§ **YOUR OBJECTIVE**: Pick up the text on the aftermath of the battle near Burton-on-Trent and continue it from its final sentence.

§ **TEXT UNDER STUDY**:
----------

In the aftermath of the battle, the Audley family claimed to have lost £300 of goods: seven cartloads of gold cloth, silver vessels and chapel ornaments from Heleigh Castle. These had been ordered to be removed to Tutbury Priory by Peter de Lymesey, but according to the prior they never arrived and were taken to Tutbury Castle and subsequently lost in the retreat of the Lancastrians from Burton. Burton Abbey also suffered damage at the hands of the Lancastrian forces.

The Abbot of Burton was charged with concealing goods from the king after it was claimed he had taken the Earl of Lancaster's money and goods left behind after the battle, to the value of £200. The abbot claimed that all he had found was a single silver cup which he subsequently gave to the king. The finding in 1831 of a large quantity of silver coins, suspected to be part of Lancaster's treasure, in the River Dove, near Tutbury may support the abbot's case. In either case, the next year Edward felt able to award Burton Abbey the advowsons of Tatenhill and Hanbury, which had previously belonged to Lancaster, in "perpetual memory of the glorious victory which God gave to the King over his enemies and the rebels near Burton-on-Trent, and also to relieve the condition of the Abbey".

----------

§ **DATASET EXTRACT**:

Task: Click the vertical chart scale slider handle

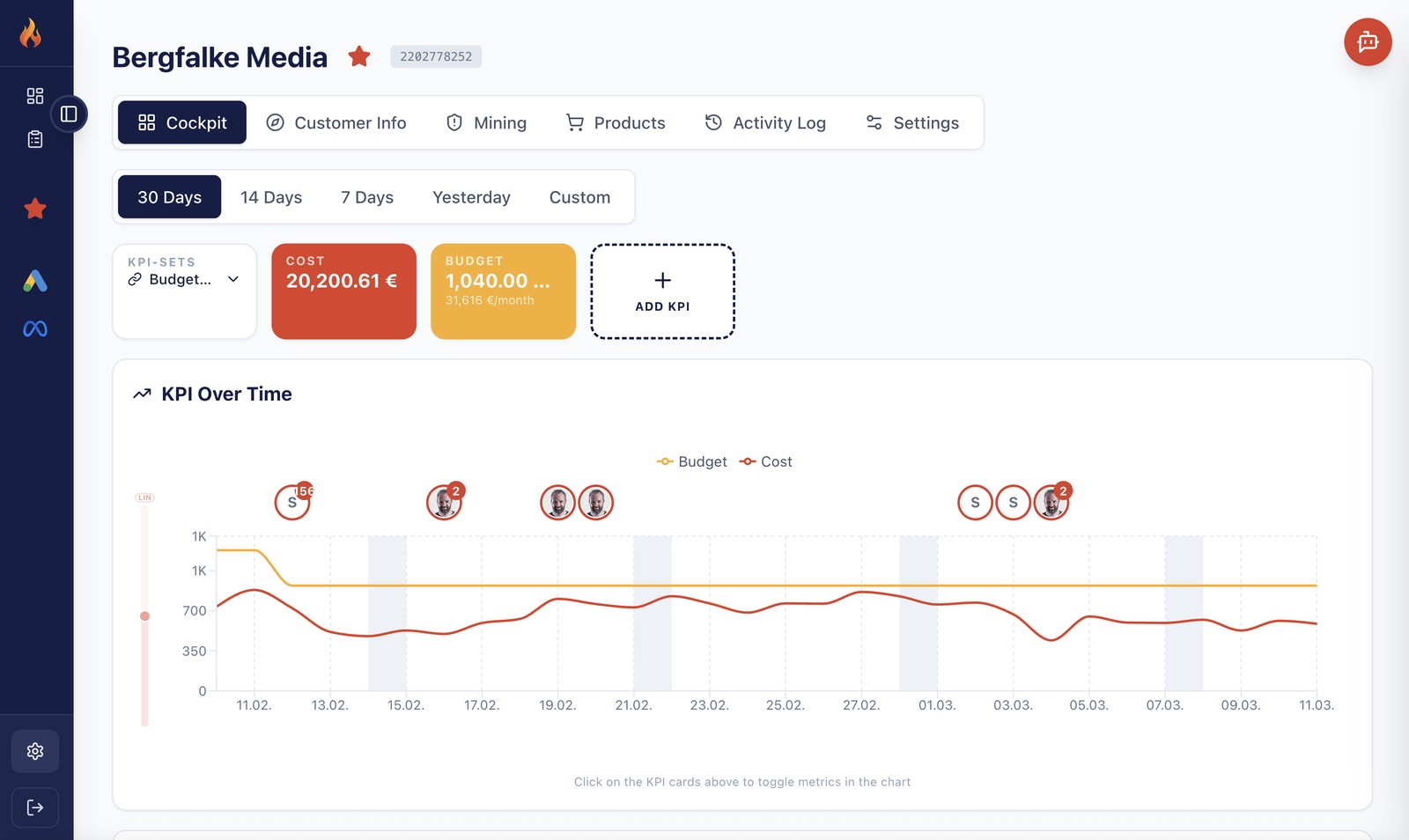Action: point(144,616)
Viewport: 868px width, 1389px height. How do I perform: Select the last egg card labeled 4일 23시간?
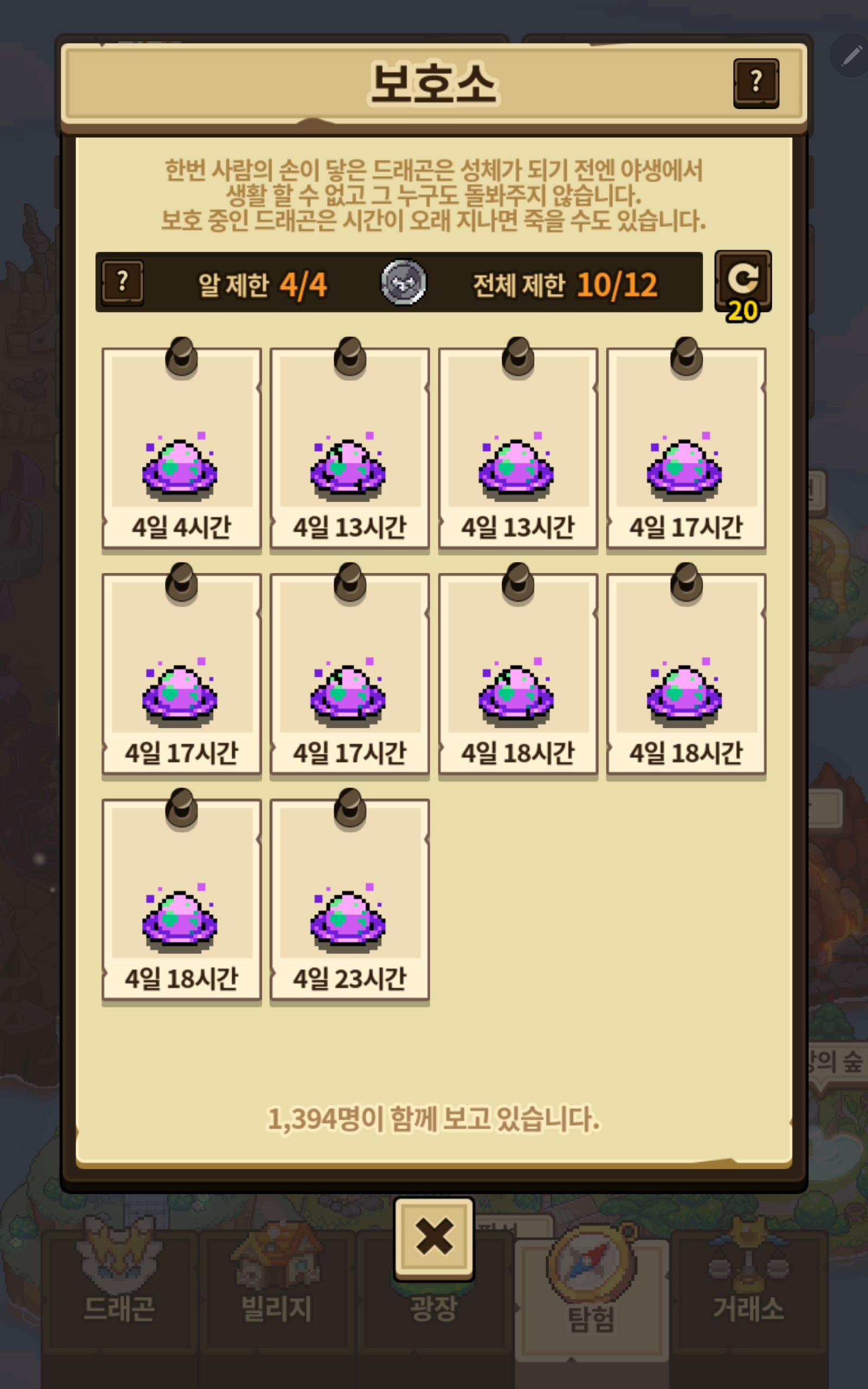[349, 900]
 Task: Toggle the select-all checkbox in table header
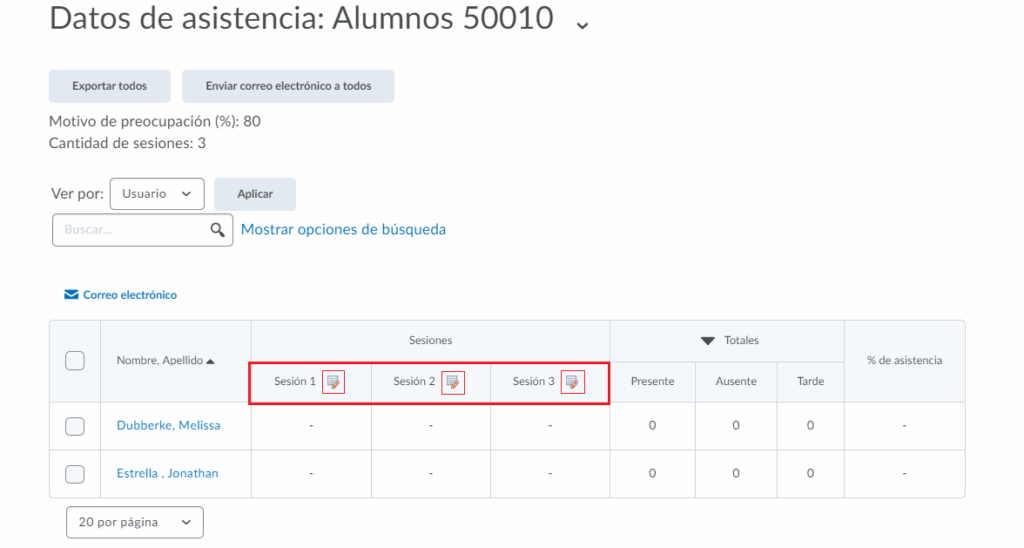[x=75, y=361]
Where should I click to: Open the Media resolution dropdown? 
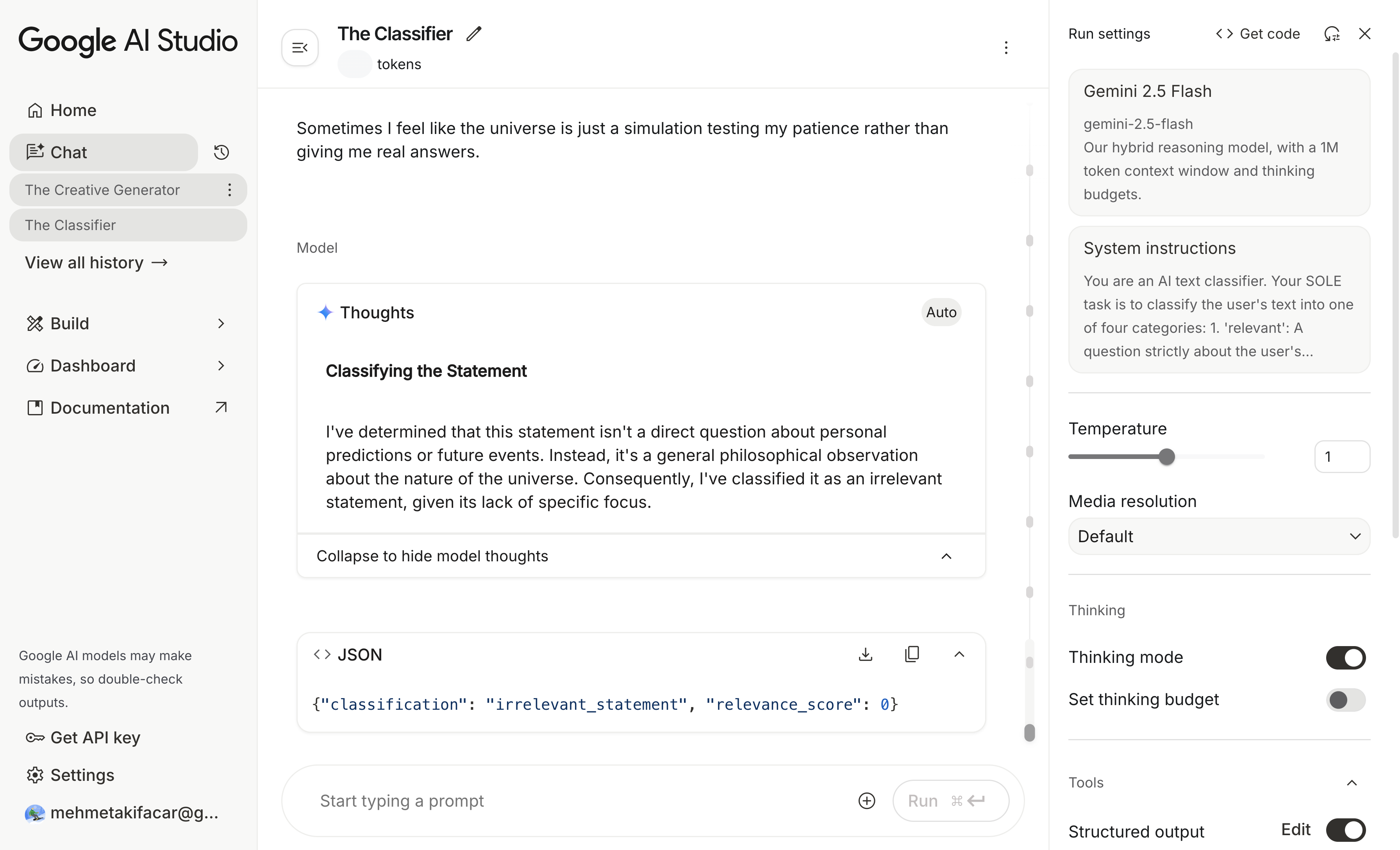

----------

§ **RESPONSE AREA**:
The battle gave rise to a tradition at nearby Chartley Park, a holding of John de Ferrers, 2nd Baron Ferrers of Chartley. The baron maintained a herd of white cattle with black ears, descended from wild specimens found when the park was formed from part of the ancient Needwood Forest. In 1322 an unusual black calf was born in the herd that was said to have foretold the Battle of Burton Bridge and the subsequent downfall of the de Ferrers house (who were supporters of Lancaster). Subsequently it was said that the birth of a dark-hued or part-coloured calf in the herd would foretell a death in the de Ferrers family within the year. Such omens were said to have preceded the deaths of, amongst others, Robert Shirley, 7th Earl Ferrers; his wife; their son Robert Sewallis Shirley and his wife and the son, daughter and wife of Washington Shirley, the 8th Earl. Another local tradition places the legendary figure of Robin Hood at the battle fighting for Lancaster.